Your output should be the records below, word for word and picture-free.

%%

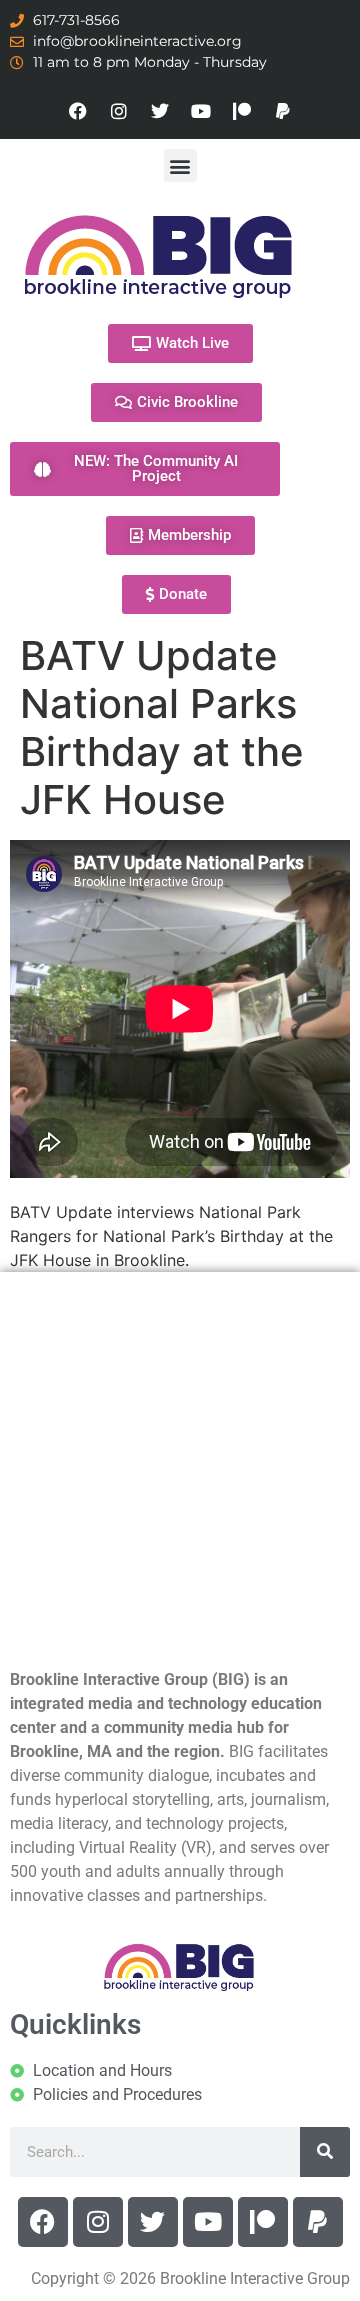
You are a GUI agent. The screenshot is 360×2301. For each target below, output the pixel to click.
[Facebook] (78, 111)
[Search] (325, 2152)
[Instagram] (119, 111)
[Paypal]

%%

→ Final answer
You are a GUI agent. The screenshot is 360×2301. For each target below, output the pixel to click.
[Facebook] (78, 111)
[Search] (325, 2152)
[Instagram] (119, 111)
[Paypal]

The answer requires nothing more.